Они расположились между двумя машинами. Полину с Галкой усадили в кабину: приспело время кормить ребенка. Виктор опустил стекло кабины.
— Надо ехать, — растерянно сказал Володя и быстрым взглядом окинул окруживших его друзей. — А как же я уеду? Ведь сегодня выходной. Кто оформит мне отгул? Самовольщиком не хочу быть…
— Это не твоя забота, — прервал его Василий Ярцев. — Кстати, кто такие Виктория Павловна и Станислав Павлович?
— Жена отца и ученый секретарь. Они давно объегорили отца и теперь за мной гоняются.
— Брат и сестра?
— Не знаю, кажется, нет… Они хитрят, но я-то давным-давно раскусил их. Они хотят подчинить меня себе, хотят видеть меня покорным и униженным.
— Но ты не к ним едешь, а к отцу, — заметил Рустам.
— Правильно, к отцу. Но ведь они тоже будут возле него. Собьют с толку, вынудят отца сказать: «Оставайся, сын, возле моих дел, тебе тут найдут место…»

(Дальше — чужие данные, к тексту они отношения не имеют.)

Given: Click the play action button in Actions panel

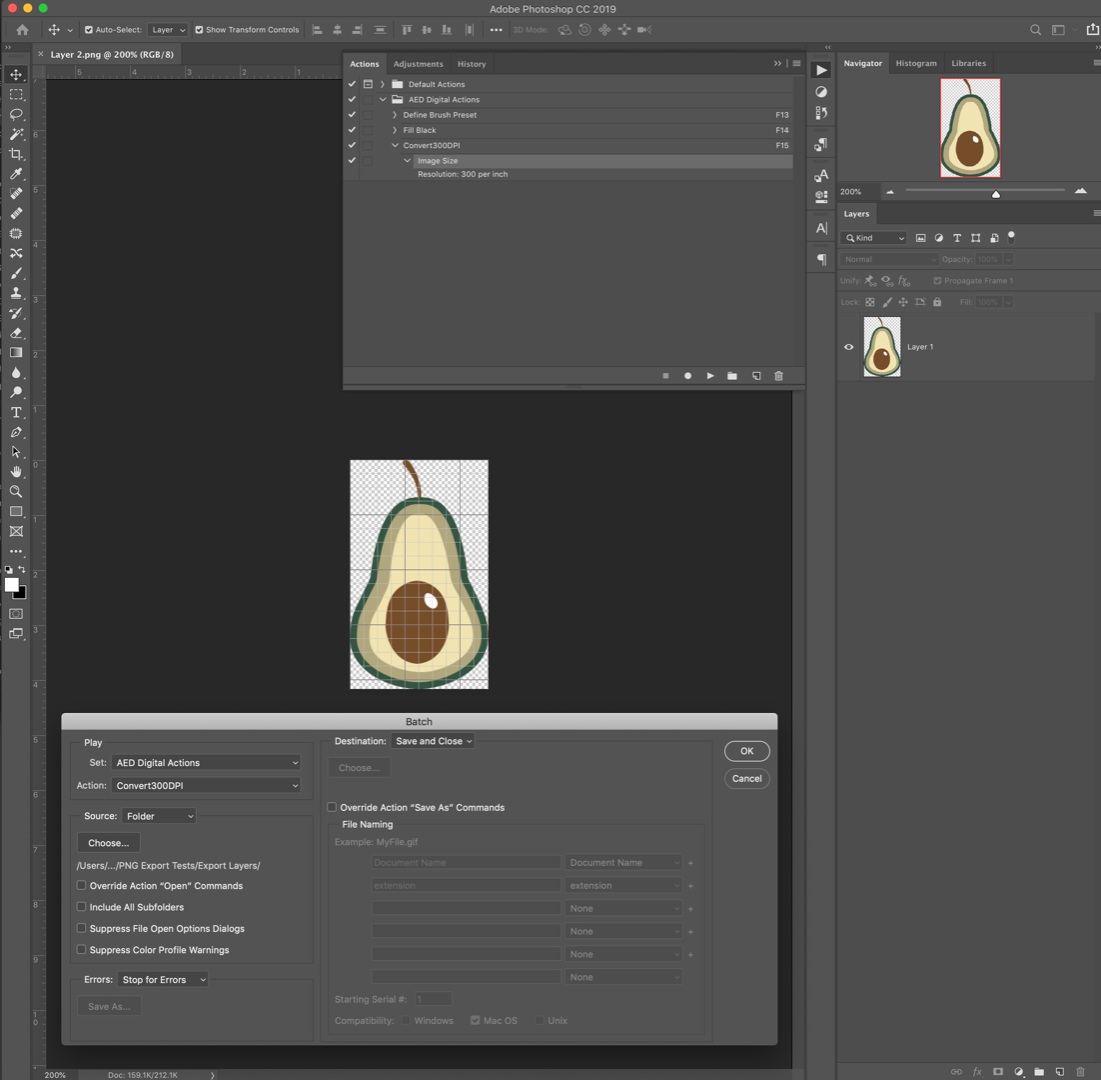Looking at the screenshot, I should [710, 376].
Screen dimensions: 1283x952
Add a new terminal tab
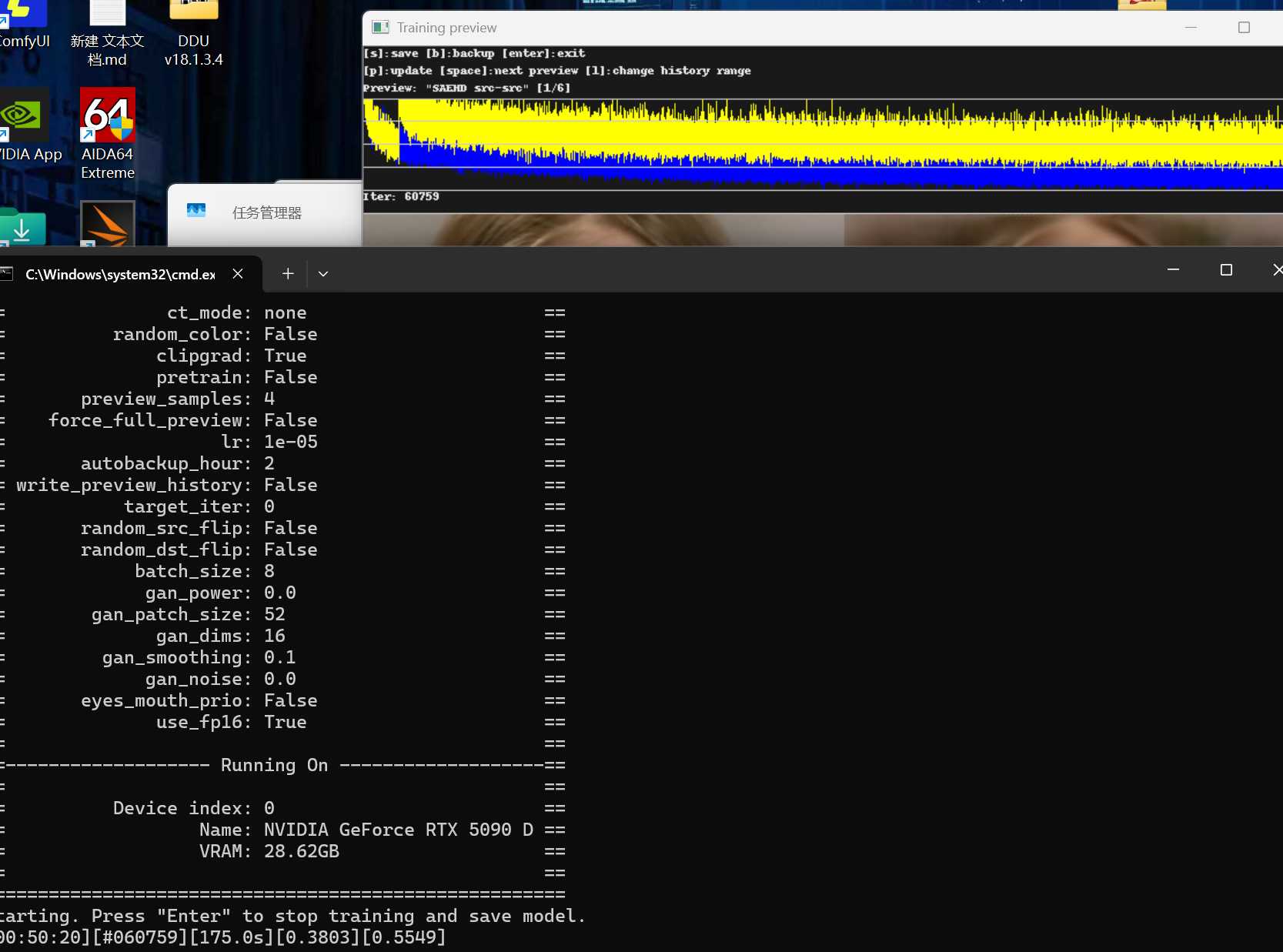point(288,274)
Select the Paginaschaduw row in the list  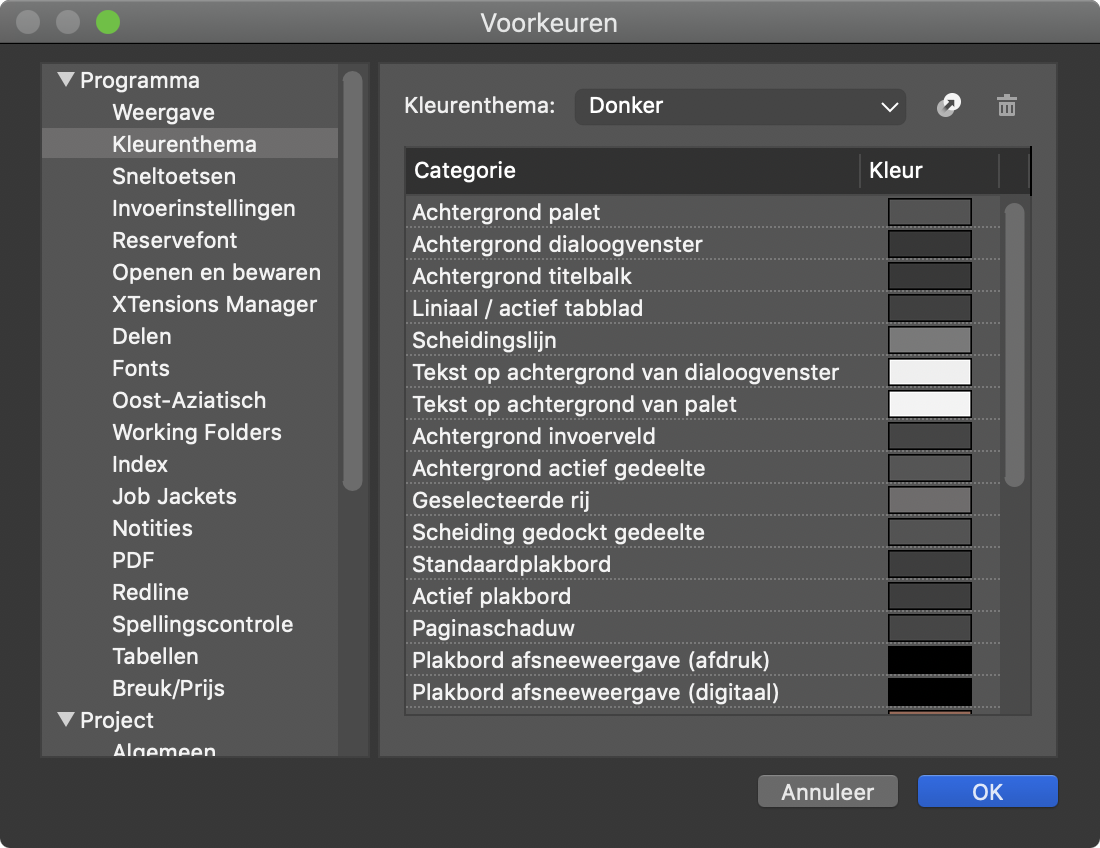(x=493, y=628)
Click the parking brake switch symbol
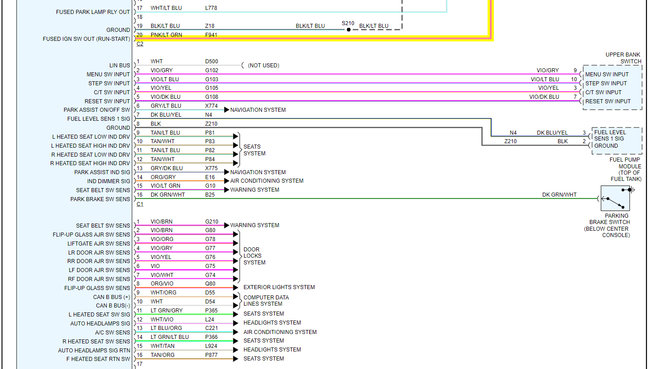The height and width of the screenshot is (369, 650). pos(616,198)
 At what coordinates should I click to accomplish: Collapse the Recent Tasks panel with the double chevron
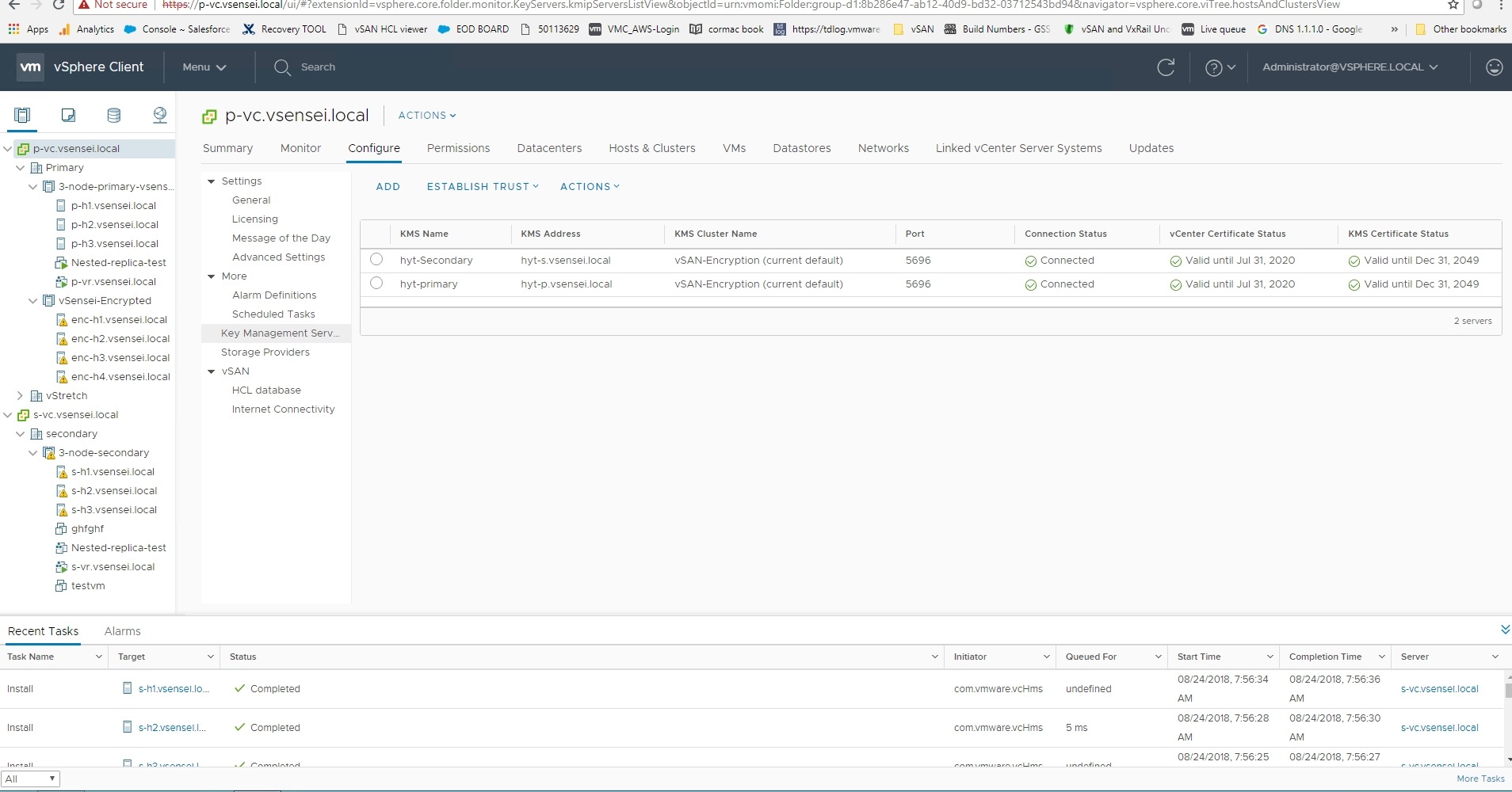(x=1504, y=630)
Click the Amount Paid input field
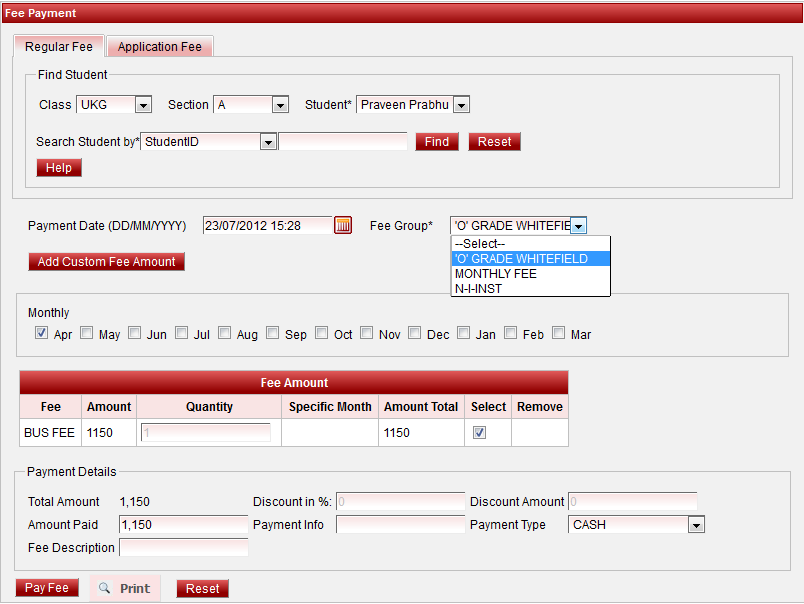 tap(183, 525)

— Ну и как ты ответишь? — спросил Василий.
— По твоему примеру.
— Опять не туда гнешь.
— Как не туда?.. Тебя звали мать и сестра. И работу тебе там подыскали, однако ты запрятал отцовские столярные инструменты в сундук. Почему?
— Обрел новую специальность, — ответил Василий и, помолчав, уточнил: — Инструменты храню и буду хранить — память об отце. Никому не миновать часа расставания с отцом, однако отрекаться от него — значит отрекаться от себя.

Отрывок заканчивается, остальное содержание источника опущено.